Eleonora Di Marino My Generation, Museo Canonica, Roma 2010

My Generation, a cura di Manuela Pacella con la collaborazione di Francesca Campli, si inserisce nel programma della rassegna annuale Dentro Roma, ideata da Andrea Fogli, come un progetto espositivo che interroga le pratiche artistiche emergenti nel loro rapporto con i dispositivi istituzionali dell’arte e con le condizioni materiali del presente. In questo contesto, l’intervento performativo di Eleonora Di Marino si configura come un’azione critica situata sulla soglia stessa dell’istituzione museale, assumendo tale spazio liminale come campo privilegiato di problematizzazione.
All’esterno del Museo Pietro Canonica, nel contesto altamente simbolico e normato di Villa Borghese, l’artista attiva una performance insieme a due lavoratori in cassa integrazione ex Rockwool di Iglesias, Gianni Medda e Matteo Lobina. I due uomini accolgono i visitatori con un applauso reiterato, un gesto che, nella sua apparente semplicità, mobilita un complesso regime di ambiguità semantica: segno convenzionalmente associato al consenso, alla celebrazione e alla legittimazione, l’applauso viene qui dislocato dal suo contesto abituale e trasformato in un atto performativo carico di tensione critica.
La soglia del museo — intesa non solo come limite architettonico, ma come dispositivo simbolico che separa e al tempo stesso mette in relazione spazi, ruoli e forme di visibilità — diventa così il luogo di un cortocircuito percettivo e politico. L’ingresso all’istituzione, normalmente regolato da codici di comportamento e aspettative rituali, viene risignificato come scena di un incontro perturbante tra il pubblico dell’arte e i corpi di chi incarna una condizione di esclusione economica e sociale.
In questo senso, la performance opera come un gesto di dislocazione dei regimi di fruizione e di legittimazione: ciò che dovrebbe accogliere e celebrare si carica di una dimensione ironica e straniante, costringendo lo spettatore a interrogare il proprio posizionamento, il proprio ruolo e la propria complicità all’interno di un sistema di privilegi e di separazioni. L’azione non rappresenta semplicemente una crisi, ma la performa, rendendola esperibile nello spazio e nel tempo dell’accesso al museo.
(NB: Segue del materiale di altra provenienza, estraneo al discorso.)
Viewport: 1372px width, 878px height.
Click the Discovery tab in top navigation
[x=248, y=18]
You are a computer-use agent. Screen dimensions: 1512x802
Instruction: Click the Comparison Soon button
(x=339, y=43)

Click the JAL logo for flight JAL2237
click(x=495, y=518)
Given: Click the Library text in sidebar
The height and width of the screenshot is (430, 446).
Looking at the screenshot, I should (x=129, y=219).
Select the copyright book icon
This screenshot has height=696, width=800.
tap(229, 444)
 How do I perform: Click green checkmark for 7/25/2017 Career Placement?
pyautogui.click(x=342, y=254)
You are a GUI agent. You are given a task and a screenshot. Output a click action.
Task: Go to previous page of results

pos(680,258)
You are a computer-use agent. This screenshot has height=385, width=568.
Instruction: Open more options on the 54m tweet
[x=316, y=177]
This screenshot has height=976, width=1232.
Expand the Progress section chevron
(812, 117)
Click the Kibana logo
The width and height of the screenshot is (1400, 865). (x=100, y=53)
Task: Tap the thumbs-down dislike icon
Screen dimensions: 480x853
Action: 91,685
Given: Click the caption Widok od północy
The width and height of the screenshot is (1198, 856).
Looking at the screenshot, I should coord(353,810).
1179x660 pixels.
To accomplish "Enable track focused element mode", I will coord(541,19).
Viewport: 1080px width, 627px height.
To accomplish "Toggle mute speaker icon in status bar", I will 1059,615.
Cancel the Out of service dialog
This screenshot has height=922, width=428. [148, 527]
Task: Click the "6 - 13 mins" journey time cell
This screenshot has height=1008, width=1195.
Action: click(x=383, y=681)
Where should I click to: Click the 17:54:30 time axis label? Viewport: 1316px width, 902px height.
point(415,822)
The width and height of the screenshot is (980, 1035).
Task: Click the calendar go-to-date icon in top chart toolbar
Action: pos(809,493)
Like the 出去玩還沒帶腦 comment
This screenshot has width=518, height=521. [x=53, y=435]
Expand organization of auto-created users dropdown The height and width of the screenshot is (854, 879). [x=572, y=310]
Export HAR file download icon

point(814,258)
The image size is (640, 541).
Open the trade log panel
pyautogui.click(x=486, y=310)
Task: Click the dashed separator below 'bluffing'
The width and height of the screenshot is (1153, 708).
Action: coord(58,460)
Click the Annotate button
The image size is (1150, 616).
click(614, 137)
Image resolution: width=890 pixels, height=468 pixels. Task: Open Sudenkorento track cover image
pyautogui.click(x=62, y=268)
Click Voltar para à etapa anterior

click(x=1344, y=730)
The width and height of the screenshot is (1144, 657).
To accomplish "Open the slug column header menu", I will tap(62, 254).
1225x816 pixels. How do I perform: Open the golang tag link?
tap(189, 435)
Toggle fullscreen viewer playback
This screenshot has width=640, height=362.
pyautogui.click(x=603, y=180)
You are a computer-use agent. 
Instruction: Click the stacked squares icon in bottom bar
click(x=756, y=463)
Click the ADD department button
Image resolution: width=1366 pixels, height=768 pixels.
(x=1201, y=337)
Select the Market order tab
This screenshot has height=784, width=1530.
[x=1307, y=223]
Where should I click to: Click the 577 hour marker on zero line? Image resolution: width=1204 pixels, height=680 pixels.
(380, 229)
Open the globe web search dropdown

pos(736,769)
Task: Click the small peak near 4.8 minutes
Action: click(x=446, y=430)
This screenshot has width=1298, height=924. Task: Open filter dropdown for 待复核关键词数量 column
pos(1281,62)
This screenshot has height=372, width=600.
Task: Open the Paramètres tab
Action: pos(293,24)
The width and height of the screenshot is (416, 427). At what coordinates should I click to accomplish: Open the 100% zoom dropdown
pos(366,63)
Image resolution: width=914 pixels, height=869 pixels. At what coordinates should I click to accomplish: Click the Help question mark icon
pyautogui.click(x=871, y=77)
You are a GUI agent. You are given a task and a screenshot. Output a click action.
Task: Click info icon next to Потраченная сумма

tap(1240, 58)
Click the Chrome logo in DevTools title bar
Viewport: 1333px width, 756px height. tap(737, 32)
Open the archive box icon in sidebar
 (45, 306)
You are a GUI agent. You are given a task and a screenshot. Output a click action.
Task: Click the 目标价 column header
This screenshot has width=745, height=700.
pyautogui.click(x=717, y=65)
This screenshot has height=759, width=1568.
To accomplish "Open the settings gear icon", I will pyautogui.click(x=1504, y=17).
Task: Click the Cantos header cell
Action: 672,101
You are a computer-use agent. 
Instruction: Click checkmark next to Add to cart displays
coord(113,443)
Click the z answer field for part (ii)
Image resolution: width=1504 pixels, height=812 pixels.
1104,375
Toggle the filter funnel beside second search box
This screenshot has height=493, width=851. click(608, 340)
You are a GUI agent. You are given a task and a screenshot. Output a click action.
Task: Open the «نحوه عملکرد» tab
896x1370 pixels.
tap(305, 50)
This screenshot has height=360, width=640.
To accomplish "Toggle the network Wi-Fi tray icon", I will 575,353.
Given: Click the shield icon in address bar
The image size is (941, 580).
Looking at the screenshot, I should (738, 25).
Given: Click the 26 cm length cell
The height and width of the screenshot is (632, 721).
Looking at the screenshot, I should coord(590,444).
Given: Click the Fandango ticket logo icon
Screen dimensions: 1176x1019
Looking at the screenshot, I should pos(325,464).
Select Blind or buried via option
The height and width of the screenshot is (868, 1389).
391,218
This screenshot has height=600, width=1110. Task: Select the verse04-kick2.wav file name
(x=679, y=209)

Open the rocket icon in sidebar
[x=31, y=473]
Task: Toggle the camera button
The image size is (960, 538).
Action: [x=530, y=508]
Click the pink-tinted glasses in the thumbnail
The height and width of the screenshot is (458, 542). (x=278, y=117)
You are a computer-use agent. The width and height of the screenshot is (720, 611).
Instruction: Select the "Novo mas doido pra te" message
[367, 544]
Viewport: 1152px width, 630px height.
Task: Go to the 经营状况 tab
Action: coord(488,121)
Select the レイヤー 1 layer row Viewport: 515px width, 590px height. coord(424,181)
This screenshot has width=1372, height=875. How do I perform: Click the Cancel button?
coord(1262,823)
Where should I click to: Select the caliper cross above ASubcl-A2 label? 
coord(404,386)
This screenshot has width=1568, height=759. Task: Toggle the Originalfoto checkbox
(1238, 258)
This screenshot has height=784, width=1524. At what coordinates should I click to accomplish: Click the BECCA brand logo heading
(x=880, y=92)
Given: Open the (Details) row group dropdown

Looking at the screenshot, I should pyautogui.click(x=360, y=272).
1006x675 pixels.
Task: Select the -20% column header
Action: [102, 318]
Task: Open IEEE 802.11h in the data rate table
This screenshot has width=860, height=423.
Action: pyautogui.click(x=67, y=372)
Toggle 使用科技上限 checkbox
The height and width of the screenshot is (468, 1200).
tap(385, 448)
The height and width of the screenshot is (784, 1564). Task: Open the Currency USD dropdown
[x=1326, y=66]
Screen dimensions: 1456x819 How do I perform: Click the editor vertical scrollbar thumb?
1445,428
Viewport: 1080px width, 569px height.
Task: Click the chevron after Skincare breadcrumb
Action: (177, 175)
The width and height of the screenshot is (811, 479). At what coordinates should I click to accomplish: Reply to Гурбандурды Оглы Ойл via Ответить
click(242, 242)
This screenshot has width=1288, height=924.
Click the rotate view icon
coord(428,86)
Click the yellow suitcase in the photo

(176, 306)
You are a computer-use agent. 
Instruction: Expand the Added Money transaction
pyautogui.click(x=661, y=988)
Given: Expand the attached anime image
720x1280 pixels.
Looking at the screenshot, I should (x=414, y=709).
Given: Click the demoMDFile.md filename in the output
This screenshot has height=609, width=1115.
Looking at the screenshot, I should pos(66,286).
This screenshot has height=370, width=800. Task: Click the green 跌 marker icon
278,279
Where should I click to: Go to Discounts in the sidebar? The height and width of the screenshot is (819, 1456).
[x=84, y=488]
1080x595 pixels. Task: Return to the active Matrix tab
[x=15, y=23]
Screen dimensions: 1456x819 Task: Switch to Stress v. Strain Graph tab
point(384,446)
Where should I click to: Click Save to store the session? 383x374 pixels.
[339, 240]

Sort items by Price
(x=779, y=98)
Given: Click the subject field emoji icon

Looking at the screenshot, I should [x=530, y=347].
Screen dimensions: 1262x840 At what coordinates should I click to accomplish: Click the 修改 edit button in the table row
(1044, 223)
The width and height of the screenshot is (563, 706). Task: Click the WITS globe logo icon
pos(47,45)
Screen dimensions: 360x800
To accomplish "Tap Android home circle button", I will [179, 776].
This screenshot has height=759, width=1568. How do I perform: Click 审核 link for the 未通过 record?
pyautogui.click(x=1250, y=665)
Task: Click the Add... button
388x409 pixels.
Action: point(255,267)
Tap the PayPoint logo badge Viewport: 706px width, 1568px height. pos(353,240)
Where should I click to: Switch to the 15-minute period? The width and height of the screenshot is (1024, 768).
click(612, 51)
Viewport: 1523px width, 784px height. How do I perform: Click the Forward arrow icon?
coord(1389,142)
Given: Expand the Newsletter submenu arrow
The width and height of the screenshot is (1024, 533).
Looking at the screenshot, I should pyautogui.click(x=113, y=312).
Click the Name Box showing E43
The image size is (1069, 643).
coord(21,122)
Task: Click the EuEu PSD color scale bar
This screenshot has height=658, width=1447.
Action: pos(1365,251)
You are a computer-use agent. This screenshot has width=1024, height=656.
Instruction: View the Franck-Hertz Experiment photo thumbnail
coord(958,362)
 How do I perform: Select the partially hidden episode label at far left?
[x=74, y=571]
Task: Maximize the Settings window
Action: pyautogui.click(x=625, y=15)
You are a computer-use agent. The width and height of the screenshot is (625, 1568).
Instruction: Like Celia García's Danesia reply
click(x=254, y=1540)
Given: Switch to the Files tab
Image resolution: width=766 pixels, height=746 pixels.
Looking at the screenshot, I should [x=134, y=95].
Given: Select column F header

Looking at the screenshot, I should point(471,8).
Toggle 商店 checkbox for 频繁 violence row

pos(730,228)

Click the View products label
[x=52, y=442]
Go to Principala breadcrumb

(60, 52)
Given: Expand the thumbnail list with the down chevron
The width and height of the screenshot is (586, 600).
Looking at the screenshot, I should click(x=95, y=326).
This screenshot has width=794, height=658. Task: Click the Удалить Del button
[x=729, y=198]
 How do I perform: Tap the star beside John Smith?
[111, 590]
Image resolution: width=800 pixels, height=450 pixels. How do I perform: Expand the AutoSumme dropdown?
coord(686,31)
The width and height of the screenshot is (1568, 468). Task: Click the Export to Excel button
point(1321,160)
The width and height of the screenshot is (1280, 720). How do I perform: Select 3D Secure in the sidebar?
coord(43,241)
L’opera si iscrive così in una pratica di critica istituzionale che non si limita a operare all’interno delle sale espositive, ma agisce sulla cornice stessa della fruizione, trasformando la soglia in un dispositivo di produzione di senso. In questo slittamento, il pubblico non è più un soggetto neutro o trasparente, ma diventa parte integrante del campo performativo, chiamato a misurarsi con la frizione tra spazio istituzionale e spazio sociale, tra estetica e politica, tra visibilità culturale e invisibilità del lavoro.